Problem to work on: Beginning with the first line of the data below, extract each line up to and including the one containing "Churches (72, 909)". Copy them exactly and add nothing.

Data for this exercise:
========================================
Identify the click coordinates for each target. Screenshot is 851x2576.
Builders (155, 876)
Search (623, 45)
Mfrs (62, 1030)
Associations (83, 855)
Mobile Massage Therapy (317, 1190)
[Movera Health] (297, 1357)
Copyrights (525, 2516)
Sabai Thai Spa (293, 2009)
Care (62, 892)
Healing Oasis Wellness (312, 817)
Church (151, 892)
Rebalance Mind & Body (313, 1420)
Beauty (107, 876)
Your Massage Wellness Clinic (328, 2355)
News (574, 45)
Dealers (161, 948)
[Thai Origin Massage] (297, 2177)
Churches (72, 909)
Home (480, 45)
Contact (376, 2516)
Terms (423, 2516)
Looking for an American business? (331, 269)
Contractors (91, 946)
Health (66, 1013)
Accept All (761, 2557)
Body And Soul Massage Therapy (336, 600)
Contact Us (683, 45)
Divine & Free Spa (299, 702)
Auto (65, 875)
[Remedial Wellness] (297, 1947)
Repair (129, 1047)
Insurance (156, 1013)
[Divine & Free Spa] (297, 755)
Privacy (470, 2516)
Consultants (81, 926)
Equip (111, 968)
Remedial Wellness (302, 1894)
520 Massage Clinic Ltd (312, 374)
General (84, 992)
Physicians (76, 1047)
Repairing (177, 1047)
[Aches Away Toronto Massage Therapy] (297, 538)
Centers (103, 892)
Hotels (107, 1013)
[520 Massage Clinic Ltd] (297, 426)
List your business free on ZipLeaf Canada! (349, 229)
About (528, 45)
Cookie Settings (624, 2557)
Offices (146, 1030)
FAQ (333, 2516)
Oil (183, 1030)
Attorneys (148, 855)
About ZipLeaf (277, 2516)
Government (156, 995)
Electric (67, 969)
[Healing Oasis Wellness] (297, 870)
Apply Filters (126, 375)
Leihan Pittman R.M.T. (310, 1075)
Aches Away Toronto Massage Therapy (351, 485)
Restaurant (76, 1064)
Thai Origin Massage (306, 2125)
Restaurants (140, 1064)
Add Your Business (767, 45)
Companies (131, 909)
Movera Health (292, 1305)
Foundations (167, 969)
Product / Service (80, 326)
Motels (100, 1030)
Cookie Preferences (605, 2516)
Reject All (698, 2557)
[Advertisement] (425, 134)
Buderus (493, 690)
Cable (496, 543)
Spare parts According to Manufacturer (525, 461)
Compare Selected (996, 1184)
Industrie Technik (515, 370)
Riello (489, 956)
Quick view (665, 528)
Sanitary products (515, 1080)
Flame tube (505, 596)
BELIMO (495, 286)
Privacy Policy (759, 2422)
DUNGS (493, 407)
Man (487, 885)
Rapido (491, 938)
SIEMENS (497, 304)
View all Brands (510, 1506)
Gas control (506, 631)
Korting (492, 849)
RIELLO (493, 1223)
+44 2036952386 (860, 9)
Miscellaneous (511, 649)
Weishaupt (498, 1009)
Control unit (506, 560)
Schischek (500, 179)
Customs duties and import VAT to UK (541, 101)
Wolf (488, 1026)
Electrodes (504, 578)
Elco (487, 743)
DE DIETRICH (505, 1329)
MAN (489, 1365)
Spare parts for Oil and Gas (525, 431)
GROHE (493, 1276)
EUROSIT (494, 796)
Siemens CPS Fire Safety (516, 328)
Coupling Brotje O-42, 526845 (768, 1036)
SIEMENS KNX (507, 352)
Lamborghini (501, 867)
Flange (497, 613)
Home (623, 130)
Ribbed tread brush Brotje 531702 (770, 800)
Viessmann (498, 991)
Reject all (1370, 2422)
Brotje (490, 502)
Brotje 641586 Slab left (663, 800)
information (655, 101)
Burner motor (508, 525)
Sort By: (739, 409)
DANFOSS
========================================
Answer to this task:
Identify the click coordinates for each target. Screenshot is 851x2576.
Builders (155, 876)
Search (623, 45)
Mfrs (62, 1030)
Associations (83, 855)
Mobile Massage Therapy (317, 1190)
[Movera Health] (297, 1357)
Copyrights (525, 2516)
Sabai Thai Spa (293, 2009)
Care (62, 892)
Healing Oasis Wellness (312, 817)
Church (151, 892)
Rebalance Mind & Body (313, 1420)
Beauty (107, 876)
Your Massage Wellness Clinic (328, 2355)
News (574, 45)
Dealers (161, 948)
[Thai Origin Massage] (297, 2177)
Churches (72, 909)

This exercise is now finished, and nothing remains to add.